Днем Якушка раз и два прошелся мимо двора боярина Шубы, высмотрел, что боярин на месте: холопы во дворе челноками сновали взад-вперед, телеги выезжали с кладью, из поваренной избы дым валил. Такой суеты на дворе без хозяина не бывает!
Но при свете являться к боярину Якушка поостерегся, решил подождать вечера. Сотник Шемяка Горюн именно так советовал, без лишних глаз.

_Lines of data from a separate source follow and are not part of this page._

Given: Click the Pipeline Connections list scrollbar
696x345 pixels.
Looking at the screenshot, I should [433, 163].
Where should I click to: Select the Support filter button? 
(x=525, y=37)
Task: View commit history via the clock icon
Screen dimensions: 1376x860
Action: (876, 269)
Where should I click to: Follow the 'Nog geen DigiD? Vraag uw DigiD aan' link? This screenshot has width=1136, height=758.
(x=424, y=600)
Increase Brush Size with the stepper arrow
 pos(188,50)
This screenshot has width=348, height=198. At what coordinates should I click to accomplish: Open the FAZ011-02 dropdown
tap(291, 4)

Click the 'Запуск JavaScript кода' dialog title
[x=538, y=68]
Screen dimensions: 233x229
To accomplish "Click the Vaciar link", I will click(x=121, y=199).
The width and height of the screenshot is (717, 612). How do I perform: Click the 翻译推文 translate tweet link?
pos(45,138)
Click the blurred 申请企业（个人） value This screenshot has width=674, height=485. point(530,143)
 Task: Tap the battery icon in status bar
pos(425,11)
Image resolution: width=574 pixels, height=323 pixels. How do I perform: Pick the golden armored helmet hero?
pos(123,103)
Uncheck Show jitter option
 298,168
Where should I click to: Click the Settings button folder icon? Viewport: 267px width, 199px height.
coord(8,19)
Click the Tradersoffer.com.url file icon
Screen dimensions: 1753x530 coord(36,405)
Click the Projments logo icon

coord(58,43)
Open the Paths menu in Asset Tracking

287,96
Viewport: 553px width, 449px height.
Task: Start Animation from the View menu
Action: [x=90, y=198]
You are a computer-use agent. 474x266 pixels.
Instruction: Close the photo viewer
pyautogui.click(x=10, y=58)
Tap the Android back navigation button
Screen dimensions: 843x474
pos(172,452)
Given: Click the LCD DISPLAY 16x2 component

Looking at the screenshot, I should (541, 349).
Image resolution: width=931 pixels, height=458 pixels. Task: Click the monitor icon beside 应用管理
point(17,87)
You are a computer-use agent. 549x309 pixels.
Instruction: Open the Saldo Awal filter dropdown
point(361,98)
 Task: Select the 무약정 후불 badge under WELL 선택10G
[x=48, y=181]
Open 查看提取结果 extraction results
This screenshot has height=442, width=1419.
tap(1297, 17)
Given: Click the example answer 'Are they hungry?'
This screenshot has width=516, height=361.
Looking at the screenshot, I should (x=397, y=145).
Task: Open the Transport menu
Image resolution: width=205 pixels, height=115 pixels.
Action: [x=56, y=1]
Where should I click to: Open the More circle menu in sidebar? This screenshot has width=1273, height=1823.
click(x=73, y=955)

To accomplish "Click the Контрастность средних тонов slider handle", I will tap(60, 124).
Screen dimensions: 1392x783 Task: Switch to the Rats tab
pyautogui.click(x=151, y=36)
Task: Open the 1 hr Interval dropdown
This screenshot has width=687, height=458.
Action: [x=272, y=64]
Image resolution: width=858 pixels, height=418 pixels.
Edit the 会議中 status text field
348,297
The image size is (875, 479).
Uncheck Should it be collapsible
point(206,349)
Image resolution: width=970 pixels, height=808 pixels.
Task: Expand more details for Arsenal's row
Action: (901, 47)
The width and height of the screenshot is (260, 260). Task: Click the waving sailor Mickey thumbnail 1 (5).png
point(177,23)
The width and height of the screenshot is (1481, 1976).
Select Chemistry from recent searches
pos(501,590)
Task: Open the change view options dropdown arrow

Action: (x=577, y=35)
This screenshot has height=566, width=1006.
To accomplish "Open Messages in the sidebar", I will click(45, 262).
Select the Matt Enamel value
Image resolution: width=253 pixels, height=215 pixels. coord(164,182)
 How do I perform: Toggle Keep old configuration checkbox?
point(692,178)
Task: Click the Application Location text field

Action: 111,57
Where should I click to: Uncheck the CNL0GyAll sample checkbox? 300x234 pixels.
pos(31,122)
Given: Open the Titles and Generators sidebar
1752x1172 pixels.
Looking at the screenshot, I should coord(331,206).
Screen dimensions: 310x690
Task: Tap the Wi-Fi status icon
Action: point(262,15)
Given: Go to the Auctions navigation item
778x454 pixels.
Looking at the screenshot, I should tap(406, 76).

В сумерках Якушка вышел из избы.
Милава проводила его до ворот, спросила обеспокоенно:
— Куда собрался на ночь глядя? О разбоях у нас точно бы не слышно, но все ж таки зачем в темноте ходить? Подождал бы до утра…
— Ненадолго я, голубушка. Не тревожься, — успокоил Якушка.
И снова забота хозяйки растрогала Якушку. Давно уже не провожали его со двора вот так — лаской…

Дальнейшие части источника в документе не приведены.